# [Data shown]
§
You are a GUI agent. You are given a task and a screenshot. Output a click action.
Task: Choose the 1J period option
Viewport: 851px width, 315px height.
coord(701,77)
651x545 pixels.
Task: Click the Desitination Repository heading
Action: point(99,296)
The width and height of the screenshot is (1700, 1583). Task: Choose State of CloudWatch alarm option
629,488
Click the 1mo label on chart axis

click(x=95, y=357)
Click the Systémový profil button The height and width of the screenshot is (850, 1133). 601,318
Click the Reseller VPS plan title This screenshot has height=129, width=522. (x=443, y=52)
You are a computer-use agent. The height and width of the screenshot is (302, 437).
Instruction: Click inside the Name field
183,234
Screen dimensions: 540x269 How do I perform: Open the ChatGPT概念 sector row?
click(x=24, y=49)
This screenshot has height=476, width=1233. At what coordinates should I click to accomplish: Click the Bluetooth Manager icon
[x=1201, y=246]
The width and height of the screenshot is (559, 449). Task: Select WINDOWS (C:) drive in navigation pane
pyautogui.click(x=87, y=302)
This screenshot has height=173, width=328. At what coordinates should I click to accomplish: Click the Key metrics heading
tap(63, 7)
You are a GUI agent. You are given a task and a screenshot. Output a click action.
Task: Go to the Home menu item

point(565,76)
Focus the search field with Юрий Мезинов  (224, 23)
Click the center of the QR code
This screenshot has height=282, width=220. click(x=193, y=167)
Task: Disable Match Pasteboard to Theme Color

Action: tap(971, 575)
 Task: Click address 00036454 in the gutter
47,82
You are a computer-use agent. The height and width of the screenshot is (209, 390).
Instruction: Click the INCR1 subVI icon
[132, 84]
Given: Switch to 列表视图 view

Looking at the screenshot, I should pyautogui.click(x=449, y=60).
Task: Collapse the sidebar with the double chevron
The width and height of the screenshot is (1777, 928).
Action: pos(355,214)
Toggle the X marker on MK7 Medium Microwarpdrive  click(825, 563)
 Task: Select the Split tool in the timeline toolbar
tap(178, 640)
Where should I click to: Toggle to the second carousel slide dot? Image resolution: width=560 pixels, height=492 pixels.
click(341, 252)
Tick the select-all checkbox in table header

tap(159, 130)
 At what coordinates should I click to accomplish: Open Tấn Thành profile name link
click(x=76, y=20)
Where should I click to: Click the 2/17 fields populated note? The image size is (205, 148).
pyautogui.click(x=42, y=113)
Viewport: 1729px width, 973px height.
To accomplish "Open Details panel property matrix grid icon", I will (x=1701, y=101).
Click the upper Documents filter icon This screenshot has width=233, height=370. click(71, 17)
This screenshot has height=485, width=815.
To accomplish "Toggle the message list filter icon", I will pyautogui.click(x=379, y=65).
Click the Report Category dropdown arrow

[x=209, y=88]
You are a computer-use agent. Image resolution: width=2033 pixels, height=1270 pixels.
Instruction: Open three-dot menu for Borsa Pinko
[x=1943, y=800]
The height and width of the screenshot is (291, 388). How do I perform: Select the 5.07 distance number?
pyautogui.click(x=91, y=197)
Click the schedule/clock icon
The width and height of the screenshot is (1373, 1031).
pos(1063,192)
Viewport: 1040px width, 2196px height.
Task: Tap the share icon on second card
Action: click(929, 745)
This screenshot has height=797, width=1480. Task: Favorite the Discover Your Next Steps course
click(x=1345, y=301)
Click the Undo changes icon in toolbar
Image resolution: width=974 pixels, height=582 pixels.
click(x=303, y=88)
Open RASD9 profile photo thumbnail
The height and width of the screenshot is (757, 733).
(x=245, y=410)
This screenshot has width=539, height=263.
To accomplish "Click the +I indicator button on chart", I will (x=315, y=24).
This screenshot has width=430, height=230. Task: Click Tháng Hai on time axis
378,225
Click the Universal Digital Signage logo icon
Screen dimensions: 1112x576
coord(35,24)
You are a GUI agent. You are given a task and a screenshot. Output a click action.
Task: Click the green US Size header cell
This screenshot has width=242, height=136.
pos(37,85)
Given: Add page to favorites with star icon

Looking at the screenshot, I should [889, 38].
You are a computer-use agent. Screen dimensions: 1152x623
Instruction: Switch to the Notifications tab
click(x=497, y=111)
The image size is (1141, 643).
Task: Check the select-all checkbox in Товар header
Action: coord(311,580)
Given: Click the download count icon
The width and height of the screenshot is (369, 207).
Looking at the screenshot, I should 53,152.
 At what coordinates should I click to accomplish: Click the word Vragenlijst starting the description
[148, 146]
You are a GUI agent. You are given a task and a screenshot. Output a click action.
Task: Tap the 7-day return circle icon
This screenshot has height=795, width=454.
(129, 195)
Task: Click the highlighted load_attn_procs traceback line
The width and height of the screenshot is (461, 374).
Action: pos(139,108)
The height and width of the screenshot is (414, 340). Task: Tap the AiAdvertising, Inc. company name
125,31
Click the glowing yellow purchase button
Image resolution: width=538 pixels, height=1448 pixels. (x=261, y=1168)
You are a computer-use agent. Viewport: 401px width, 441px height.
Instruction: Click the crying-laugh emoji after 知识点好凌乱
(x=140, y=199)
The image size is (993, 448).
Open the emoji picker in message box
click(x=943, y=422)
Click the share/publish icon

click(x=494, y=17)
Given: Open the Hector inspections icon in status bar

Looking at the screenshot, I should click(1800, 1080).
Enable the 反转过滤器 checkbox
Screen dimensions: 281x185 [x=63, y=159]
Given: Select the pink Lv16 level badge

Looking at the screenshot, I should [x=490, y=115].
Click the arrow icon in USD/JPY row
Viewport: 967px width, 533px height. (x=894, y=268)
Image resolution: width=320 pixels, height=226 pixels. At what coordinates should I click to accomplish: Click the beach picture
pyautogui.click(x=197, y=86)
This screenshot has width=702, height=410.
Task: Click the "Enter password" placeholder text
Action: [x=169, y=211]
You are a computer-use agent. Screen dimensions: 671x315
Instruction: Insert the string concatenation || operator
§
# [What you are asked to do]
Rescale the data between the line holding "You are a computer-use agent. Image" and the line holding "[x=1943, y=800]", inclusive: reproduce those lines in full, requests included, and multiply each coordinate in the answers by 0.8, rounding to whole numbers with halves rounded up.

# [The reply]
You are a computer-use agent. Image resolution: width=2033 pixels, height=1270 pixels.
Instruction: Open three-dot menu for Borsa Pinko
[x=1554, y=640]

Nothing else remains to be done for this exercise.